逆に言えば、自社斎場がありながら、遺族の要望に真剣に対応してくれるのなら、そこは優良業者といって構わないでしょう。

市民葬や区民葬を嫌がらないか

市民葬や区民葬は全ての業者が行えるものではありません。基本的に市や区から委託を受けた葬儀業者間で価格を設定するシステムになっています。そして、市区町村長から指定を受けた業者は、その依頼を断る事は出来ません。しかし、市民葬や区民葬は一般的な葬儀と比べ旨味が無いため、嫌がる葬儀業者が非常に多いのです。

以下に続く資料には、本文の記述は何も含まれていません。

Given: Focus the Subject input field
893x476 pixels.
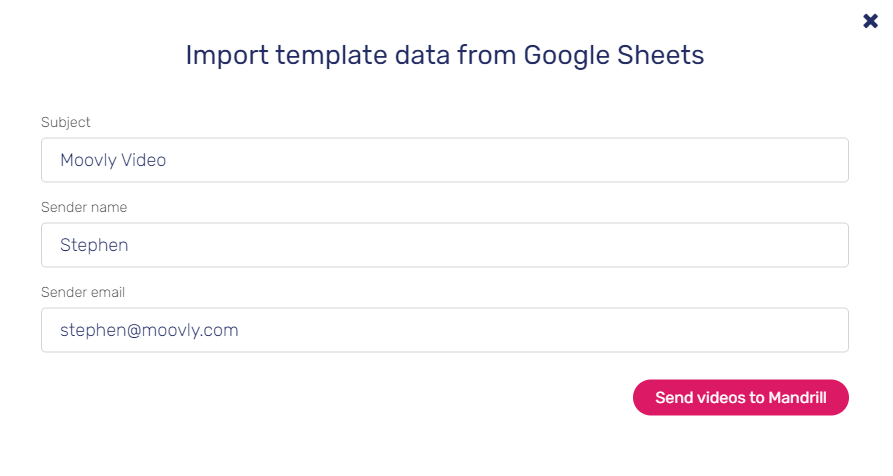Looking at the screenshot, I should point(445,160).
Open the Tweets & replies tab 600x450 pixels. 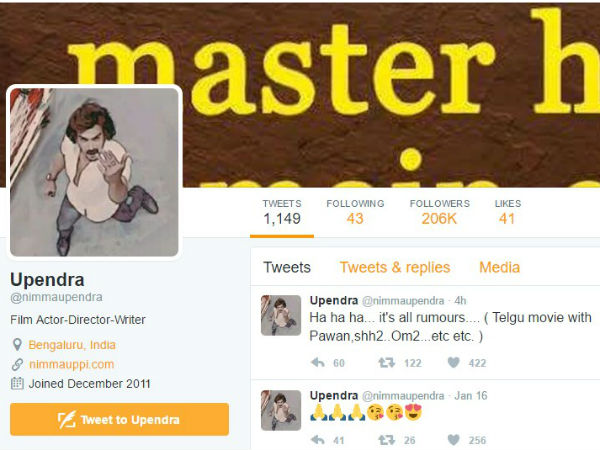point(395,267)
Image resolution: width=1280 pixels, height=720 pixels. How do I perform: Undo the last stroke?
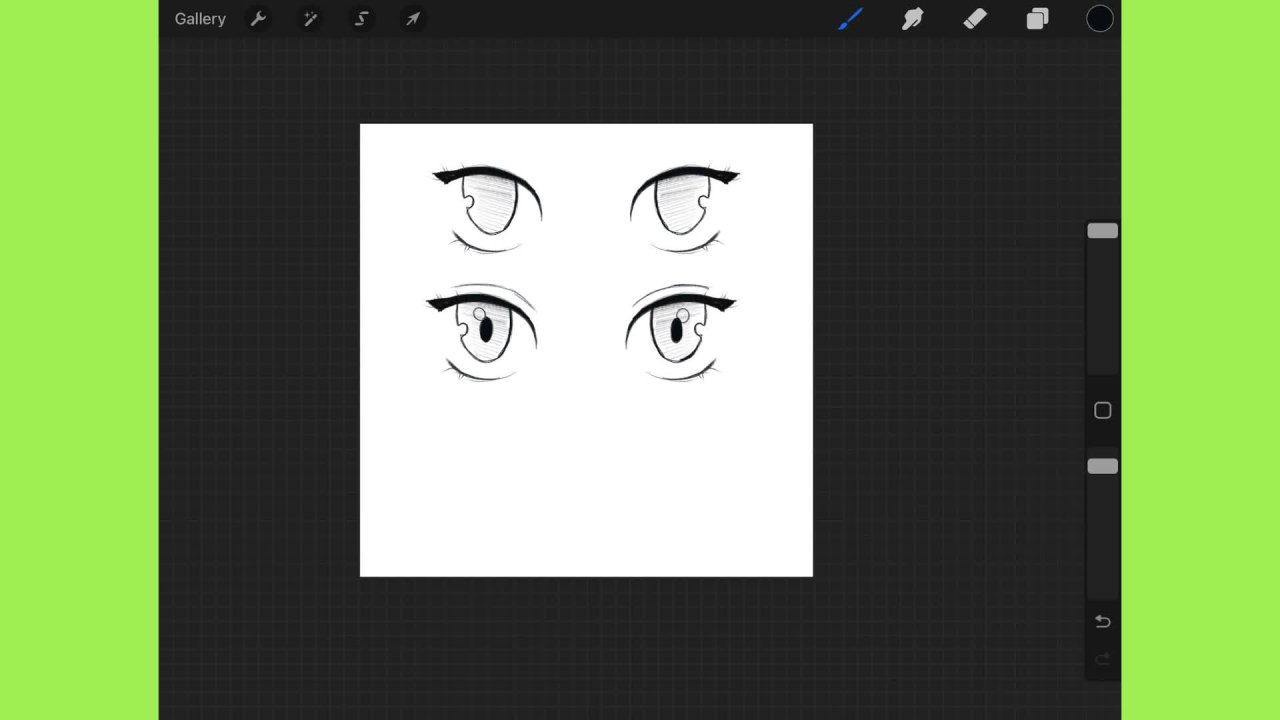coord(1102,622)
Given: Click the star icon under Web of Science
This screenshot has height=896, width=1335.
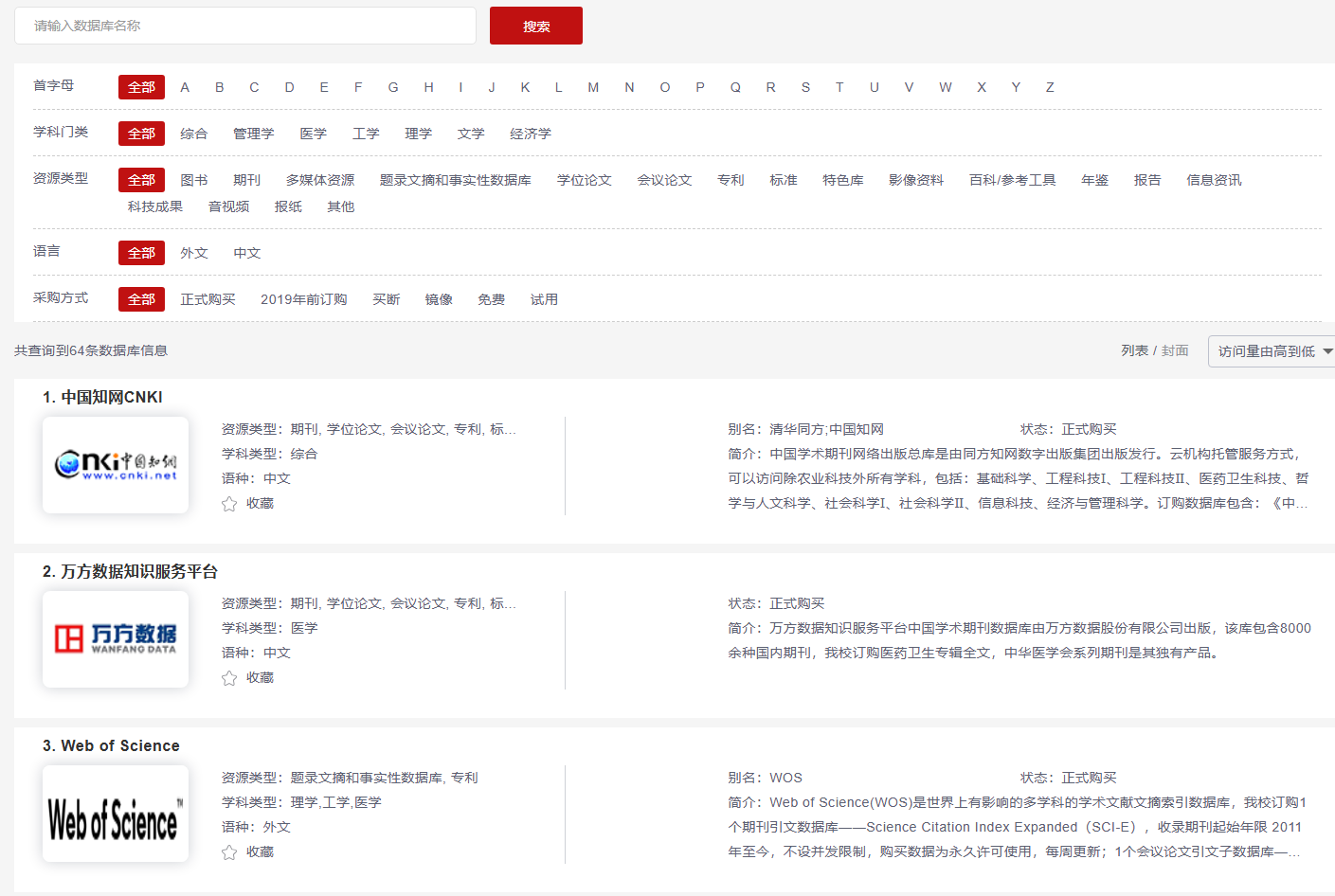Looking at the screenshot, I should (229, 852).
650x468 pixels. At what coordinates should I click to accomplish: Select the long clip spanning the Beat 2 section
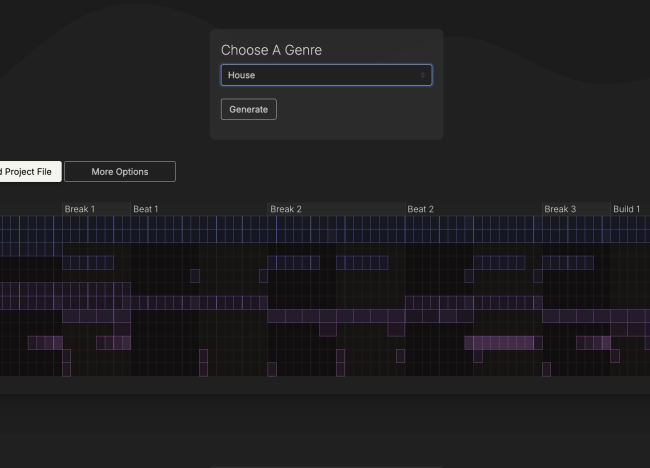pos(473,302)
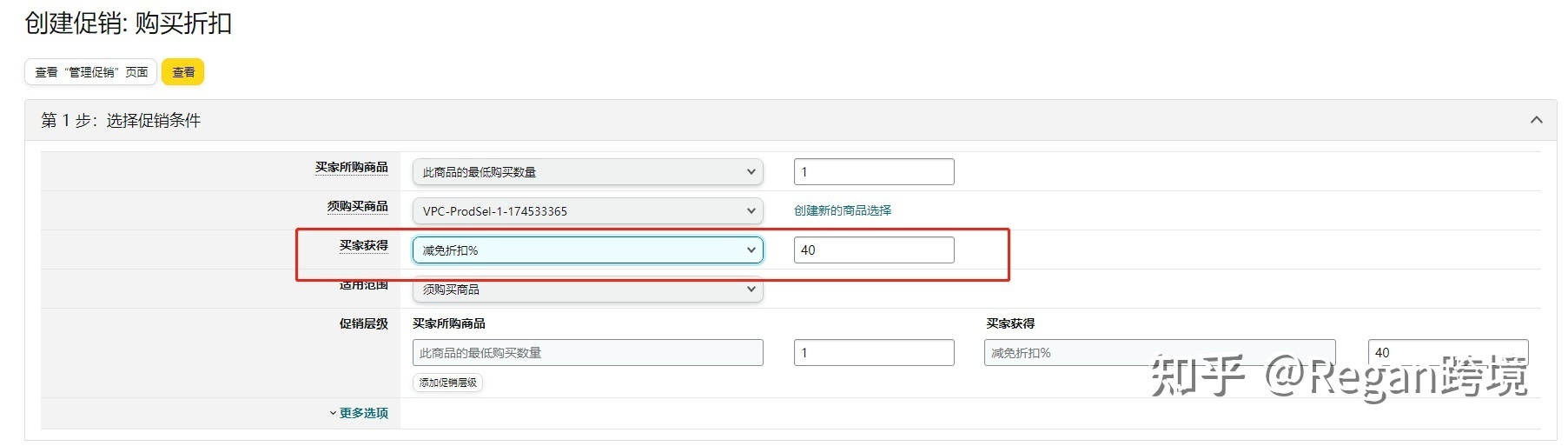Click the greyed 此商品的最低购买数量 tier field
The image size is (1568, 446).
point(588,353)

こういった業者は、単に「指定業者」という肩書きで信用を取ろうとしているだけなのです。当然そんな業者に遺族が満足出来る葬儀を期待するのは無理でしょう。

市民葬や区民葬を積極的に活用する

市民葬や区民葬は葬儀業者が好き勝手にやりにくい葬儀であり、結果として騙されにくくなります。費用も安く、葬儀で必要な事もちゃんと揃っています。無駄に葬儀業者にぼったくられるくらいなら、市民葬や区民葬の方がずっとよい葬儀になるでしょう。

市民葬や区民葬は福祉行政の一環ではないため、行うにあたって特別な制限はありません。市民葬かどうかは基本的に喪家が言わなければ分かりません。

市民葬や区民葬は知名度が低く、知らない人も大勢います。「今時、市民葬は恥ずかしいですよ」などと言ってくる業者も存在します。しかし、昨今の葬儀費用の異常な高さを考えると、市民葬や区民葬は誰もが一度は考慮に入れるべき葬儀方法なのです。